Please repeat the whole listing exactly, but leave the pictures out.

__Source information__:
--- START ---
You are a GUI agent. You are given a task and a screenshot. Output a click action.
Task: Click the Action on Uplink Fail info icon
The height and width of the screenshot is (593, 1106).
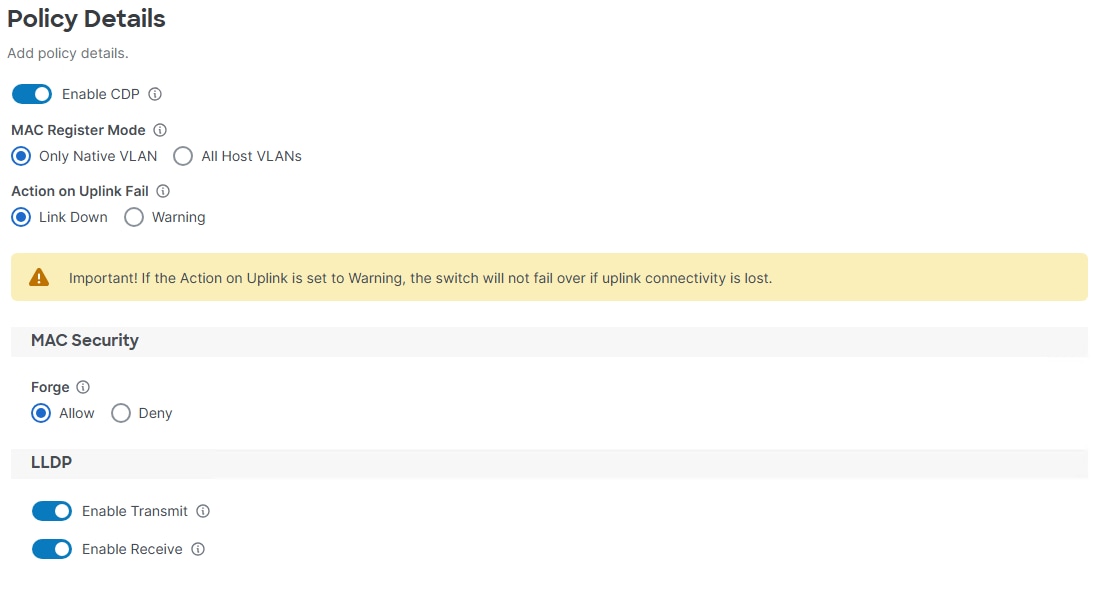click(x=163, y=191)
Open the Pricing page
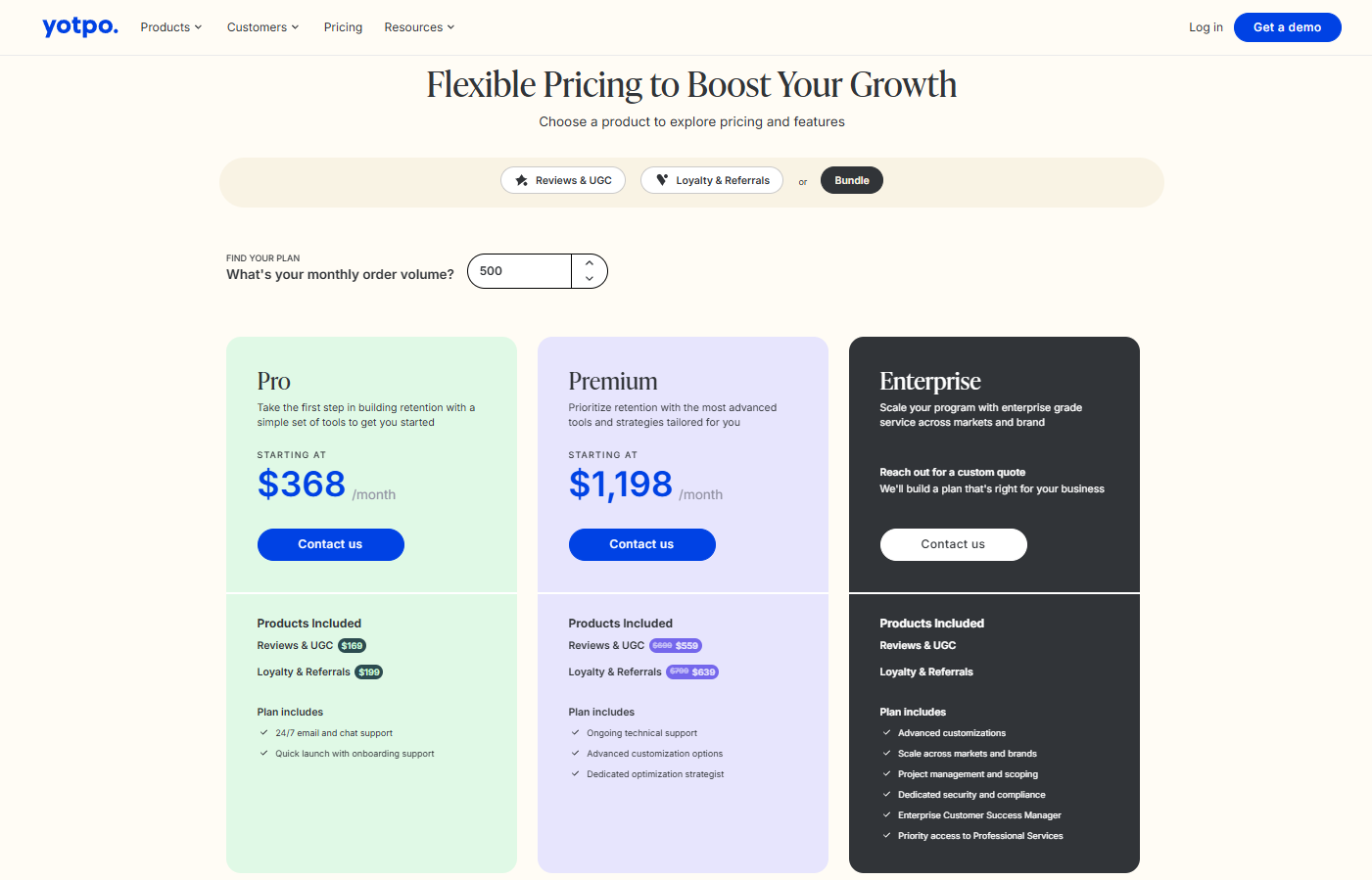The width and height of the screenshot is (1372, 880). 343,27
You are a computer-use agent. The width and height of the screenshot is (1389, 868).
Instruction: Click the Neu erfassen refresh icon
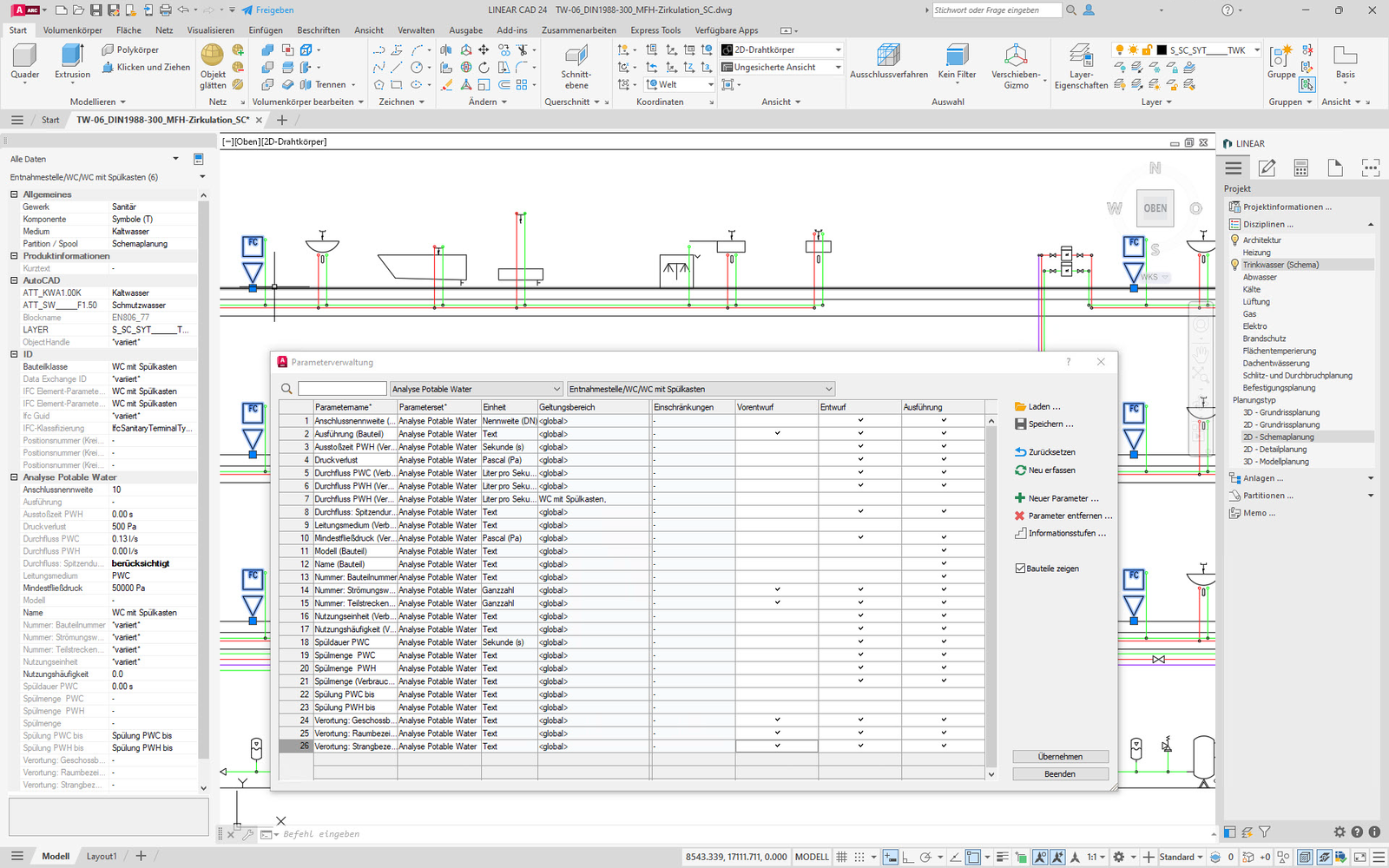pos(1020,470)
--- END ---
__Answer section__:
You are a GUI agent. You are given a task and a screenshot. Output a click action.
Task: Click the Action on Uplink Fail info icon
The height and width of the screenshot is (593, 1106).
click(x=163, y=191)
Open the Pricing page
The width and height of the screenshot is (1372, 880). 343,27
You are a computer-use agent. The width and height of the screenshot is (1389, 868).
Instruction: Click the Neu erfassen refresh icon
pos(1020,470)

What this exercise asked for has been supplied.